Add this line to Web.Config file.
<globalization uiCulture="auto:ru-RU" culture="auto:ru-RU" requestEncoding="utf-8" responseEncoding="utf-8"/>
For my MVC project (Image Server Application), I cannot do caching using imageresizer. I can access my images like this and the image source could be either FileSystem/Database (Dependency injeciton) :
localhost/images/123.jpg?width=500
localhost/images/123?width=500
I have an MVC 3 project with routes like
routes.RouteExistingFiles = true;
routes.IgnoreRoute("{resource}.axd/{*pathInfo}");
routes.IgnoreRoute("favicon.ico");
routes.MapRoute(
"ImagesWithExtension", // Route name
"images/{imageName}.{extension}/", // URL with parameters
new { controller = "Home", action = "ViewImageWithExtension", imageName = "", extension = "", id = UrlParameter.Optional } // Parameter defaults
);
routes.MapRoute(
"Images", // Route name
"images/{imageName}/", // URL with parameters
new { controller = "Home", action = "ViewImage", imageName = "", id = UrlParameter.Optional } // Parameter defaults
);
I have two controllers to deal with images
public ActionResult ViewImageWithExtension(string imageName, string extension) {}
public ActionResult ViewImage(string imageName) {}
The caching is done when the URL is like :
localhost/images/123.jpg?width=500 and the image source is FileSystem
localhost/images/123?width=500 Cache not working image source is Filesystem
localhost/images/123.jpg?width=500 Cache not working, image source DB
localhost/images/123?width=500 Cache not working , image source DB
My web config is like this:
<configSections>
<section name="resizer" type="ImageResizer.ResizerSection" /> </configSections>
<resizer>
<!-- Unless you (a) use Integrated mode, or (b) map all reqeusts to ASP.NET,
you'll need to add .ashx to your image URLs: image.jpg.ashx?width=200&height=20
Optional - this is the default setting -->
<diagnostics enableFor="AllHosts" />
<pipeline fakeExtensions=".ashx" />
<DiskCache dir="~/MyCachedImages" autoClean="false" hashModifiedDate="true" enabled="true" subfolders="32" cacheAccessTimeout="15000" asyncWrites="true" asyncBufferSize="10485760" />
<cleanupStrategy startupDelay="00:05" minDelay="00:00:20" maxDelay="00:05" optimalWorkSegmentLength="00:00:04" targetItemsPerFolder="400" maximumItemsPerFolder="1000" avoidRemovalIfCreatedWithin="24:00" avoidRemovalIfUsedWithin="4.00:00" prohibitRemovalIfUsedWithin="00:05" prohibitRemovalIfCreatedWithin="00:10" />
<plugins>
<add name="DiskCache" />
</plugins> </resizer>
Am I doing something wrong or Imageresizer doesnt support this scenario ? If not any good plugin to use disk based image cahce ?
Thanks in advance.
As I explained in the other public forums which you simultaneously posted this question, the ImageResizer supports dependency injection from the ground up. You're trying to wrap dependency injection with more dependency injection, but backwards.

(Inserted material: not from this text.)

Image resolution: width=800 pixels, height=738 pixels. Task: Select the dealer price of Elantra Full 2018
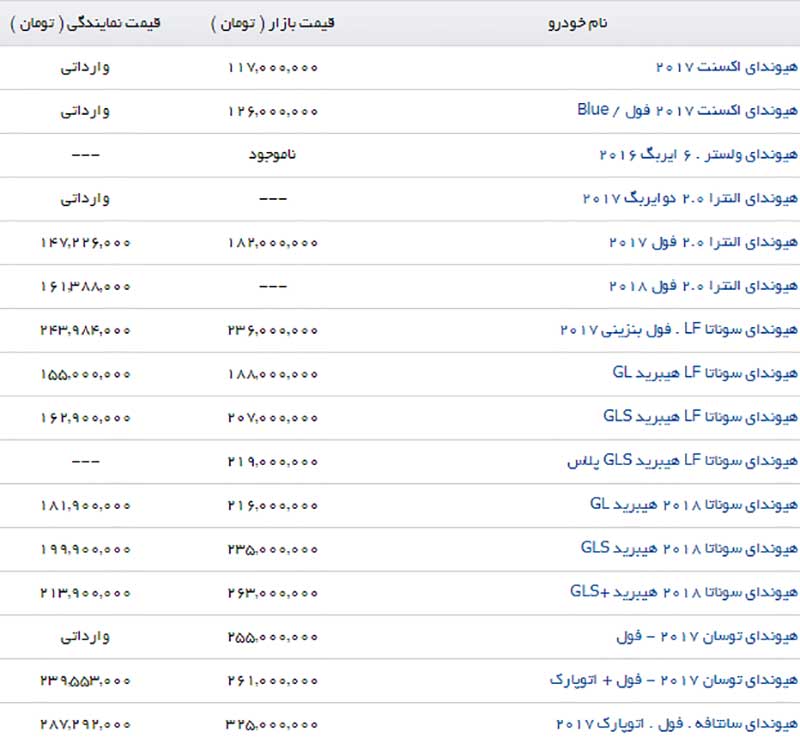(86, 286)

A) ASP.NET MVC 3 and 4 prevent efficient disk caching, by design. You need to work with the ImageResizer HttpModule, not against it, to get good performance. That means using the URL API, not the Managed API wrapped by your own MVC ActionResults. Listen to my podcast with Scott Hanselman for more info.
B) SqlReader, S3Reader, MongoReader, VirtualFolder, and AzureReader all support dynamic injection, and can (with a tiny bit of configuration), all use the same path syntax. The ImageResizer is designed to allow easy migration between data stores.
C) You can use the Config.Current.Pipeline.Rewrite event to make the URL API use any syntax you want. This is much more flexible than MVC routes (and less buggy).
D) If you want to add another layer of dependency injection, implement IPlugin, and dynamically pick the appropriate data store and configure it from the Install method.